The recent emphasis on emotional geographies has turned critical attention to the connections linking affect and social justice. It is hard to imagine this ‘emotional turn’ in the field without much of the ground having been laid by feminist challenges to epistemology, objectivity, rationality, to the gendering of knowledge and the conceptualization of human embodiment, psychic life, subjectivity, and political agency, all in relation to power so often substantiated around a belief that the public and the private are discrete and oppositional domains necessary for organizing social, economic, and political life. In this report, I address the following questions. How can feminist and emotional geography tighten their connections, fuel their shared passions and generate a synergy of scholarship oriented toward activism and progressive change? How can geographies of feeling broaden the path for justice that feminism endeavors to plow? In doing so, I continue my emphasis on research that grounds theoretical discussion with research conducted in activist projects conducted in the name of social justice.

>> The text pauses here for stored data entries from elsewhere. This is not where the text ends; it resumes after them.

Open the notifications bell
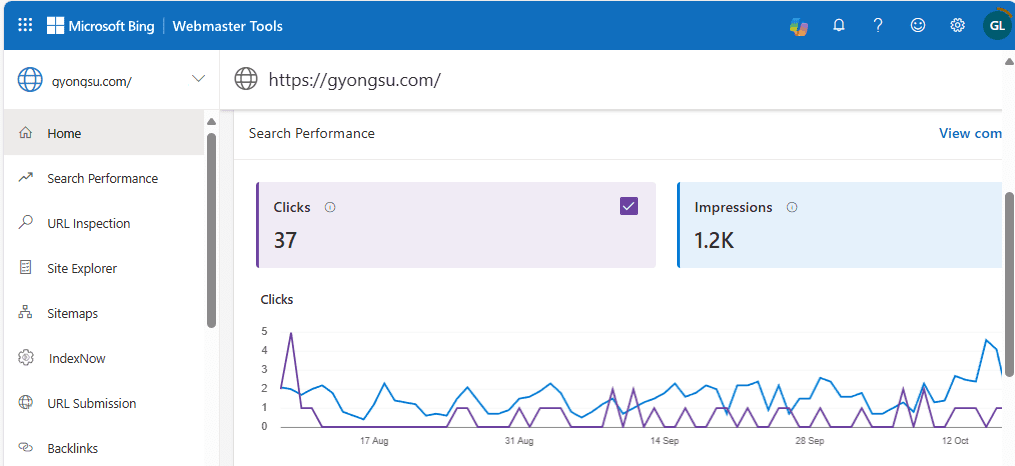click(839, 26)
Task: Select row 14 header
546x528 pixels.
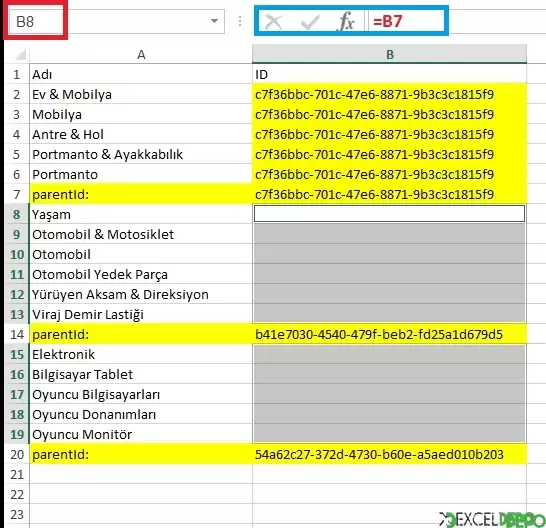Action: (17, 334)
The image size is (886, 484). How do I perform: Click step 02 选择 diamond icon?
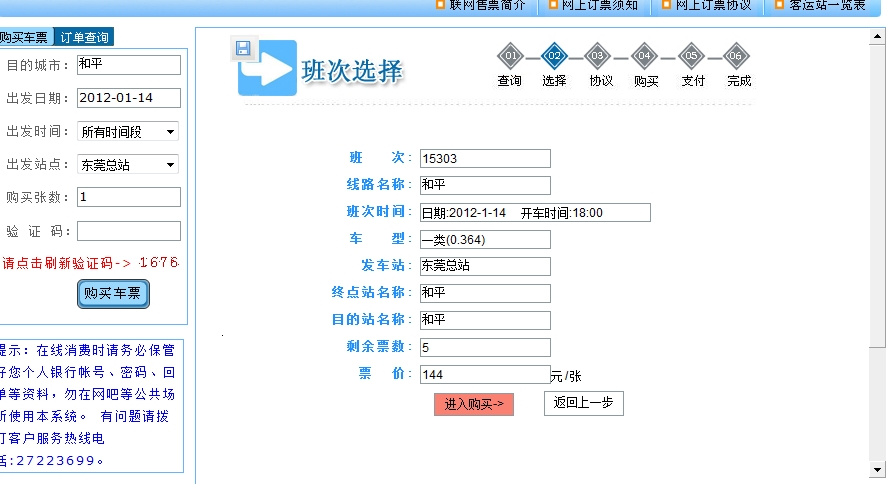[554, 56]
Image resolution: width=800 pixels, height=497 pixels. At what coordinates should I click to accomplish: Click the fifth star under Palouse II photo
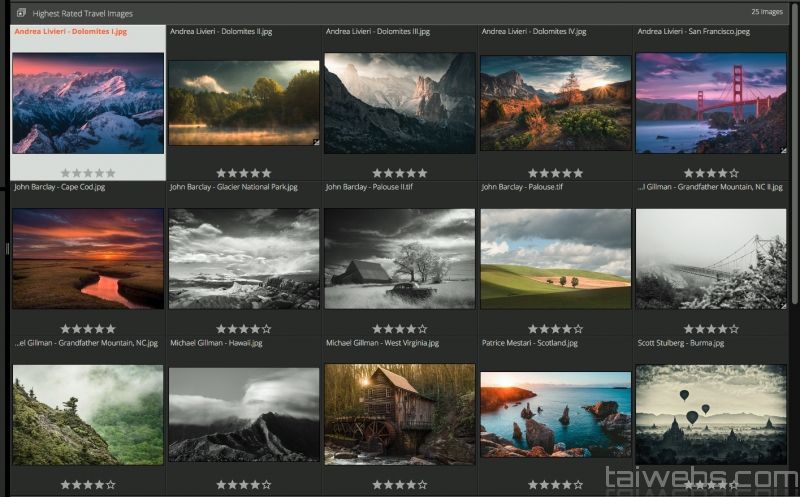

I do so as a matter of my own emotional investments — I firmly believe that scholarship must engage with the ways in which people beyond the academy wrestle with the concepts in their daily lives that scholars contemplate, sharpen, and circulate through academic production. So the debates that we scholars so often have with ourselves over the finer points of theory reveal, in my view, their greater significance when they provide tools useful for people who seek to create kinder and more compassionate worlds. Thus, I highlight the scholarship that creates toolkits out of feminist scholarship, emotional geographies, and research on social justice.